::: 本文ブロック :::

過去の開催は沖縄などの地域で競技が行われていましたが、昨今の状況もあり今回はフル・オンラインでの開催となりました。

体験レポート

開催1か月前から当日までの動きを紹介します。

開催前日までの動き

開催の約1か月前に当日のチームメンバーが発表されました。

チーム名やチーム内での役職(CEOなどいくつかの役職が必須指定される)を期日までに運営へ報告する必要がありますが、基本的には各チームの裁量で必要に応じてMTGや事前準備などを実施します。

私たち2名は参加申し込み時に希望した通りの同じチームでの参加となり、合計10名のチーム編成となりました。ただし、必ず希望が通るわけではないようです。

多くのメンバーがほぼ面識の無い状態から始まりましたが、私たちはチーム発表当日に他のチームメンバーがコミュニケーションの場を提供してくれました。

開催当日までは以下のツールでコミュニケーションを行い徐々に打ち解けていくことができました。

  • Discordによるテキストチャットコミュニケーション
  • ZoomやDiscordによるボイスチャンネルを活用したオンラインコミュニケーション

過去のHardening Project経験者のリードや過去のSoftening DayのYouTube映像を参考に以下のような事前準備が行われました。

  • スキルマップシートを作成してチームメンバーの経験などを相互に把握する
  • 当日の役割分担を決める
    • 役職以外にもLinux担当/Windows担当/カスタマーサポート対応担当
  • 当日の連携手段を決める
  • マーケットプレイスで何を購入するのかを決める
  • 稟議書など必要になる可能性がある文面の雛形を作成する
  • 当日利用できそうなスクリプトなどを各自用意する
  • Googleドライブを活用しチーム内の資料やツールを共有管理する

タスク管理のツールを検討する際にはTrelloMiroなどが案として上がりましたが、ほとんどのメンバーがTrelloやMiroといったツールを利用したことがありませんでした。そこで、チームメンバー全員が利用経験のあるGoogleスプレッドシートを活用することにしました。

::: 提供データ :::

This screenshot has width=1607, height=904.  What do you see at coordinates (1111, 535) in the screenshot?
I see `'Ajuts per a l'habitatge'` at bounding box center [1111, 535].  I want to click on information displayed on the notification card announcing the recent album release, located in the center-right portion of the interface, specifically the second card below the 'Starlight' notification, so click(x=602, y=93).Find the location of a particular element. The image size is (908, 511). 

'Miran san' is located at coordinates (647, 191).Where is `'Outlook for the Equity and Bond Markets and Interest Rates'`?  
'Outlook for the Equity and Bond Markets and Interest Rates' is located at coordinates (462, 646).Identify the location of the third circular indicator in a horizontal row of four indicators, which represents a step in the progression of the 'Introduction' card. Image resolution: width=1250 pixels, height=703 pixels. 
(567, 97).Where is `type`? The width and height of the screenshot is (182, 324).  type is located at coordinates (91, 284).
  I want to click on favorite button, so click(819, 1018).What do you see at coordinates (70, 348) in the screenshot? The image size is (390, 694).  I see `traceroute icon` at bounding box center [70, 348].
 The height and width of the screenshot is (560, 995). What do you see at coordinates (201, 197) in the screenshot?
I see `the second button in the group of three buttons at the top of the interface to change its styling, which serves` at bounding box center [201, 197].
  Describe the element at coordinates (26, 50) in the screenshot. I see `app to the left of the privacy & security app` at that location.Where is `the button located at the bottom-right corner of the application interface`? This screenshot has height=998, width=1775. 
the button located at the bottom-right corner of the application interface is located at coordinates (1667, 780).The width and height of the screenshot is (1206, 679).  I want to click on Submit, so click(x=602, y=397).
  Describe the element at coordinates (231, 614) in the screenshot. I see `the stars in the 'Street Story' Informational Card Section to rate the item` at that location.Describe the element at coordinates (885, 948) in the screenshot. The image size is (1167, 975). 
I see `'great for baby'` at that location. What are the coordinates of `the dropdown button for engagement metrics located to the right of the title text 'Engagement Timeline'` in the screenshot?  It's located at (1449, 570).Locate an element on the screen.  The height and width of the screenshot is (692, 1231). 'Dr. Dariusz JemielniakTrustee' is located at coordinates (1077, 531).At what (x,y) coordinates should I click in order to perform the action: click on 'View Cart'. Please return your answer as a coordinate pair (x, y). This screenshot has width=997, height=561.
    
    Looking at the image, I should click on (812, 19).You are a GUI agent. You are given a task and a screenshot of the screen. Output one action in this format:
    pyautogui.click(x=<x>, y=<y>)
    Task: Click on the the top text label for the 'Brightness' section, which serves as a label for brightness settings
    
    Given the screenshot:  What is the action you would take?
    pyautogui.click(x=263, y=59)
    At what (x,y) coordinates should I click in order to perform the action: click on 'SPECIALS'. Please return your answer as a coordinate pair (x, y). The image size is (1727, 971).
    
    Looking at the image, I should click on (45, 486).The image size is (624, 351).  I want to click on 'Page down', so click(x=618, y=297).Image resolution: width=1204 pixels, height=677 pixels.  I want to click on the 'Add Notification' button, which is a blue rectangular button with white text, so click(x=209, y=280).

:::

▶ _取り組む課題_:
a – 本文ブロックによると、タスク管理にGoogleスプレッドシートを使うことにしたのはなぜか。1〜3文で説明せよ。
b – 本文ブロックのうち、「チーム名やチーム内での役職(CEOなどい」から「が通るわけではないようです。」までを、両端の語句も含めて一字一句変えずに引用せよ。

▶ _課題の結果_:
a – TrelloやMiroなどが案に上がったが、ほとんどのメンバーはそれらのツールを使ったことがなかった。そのため、チームメンバー全員に利用経験があるGoogleスプレッドシートを活用することにした。

b –
チーム名やチーム内での役職(CEOなどいくつかの役職が必須指定される)を期日までに運営へ報告する必要がありますが、基本的には各チームの裁量で必要に応じてMTGや事前準備などを実施します。

私たち2名は参加申し込み時に希望した通りの同じチームでの参加となり、合計10名のチーム編成となりました。ただし、必ず希望が通るわけではないようです。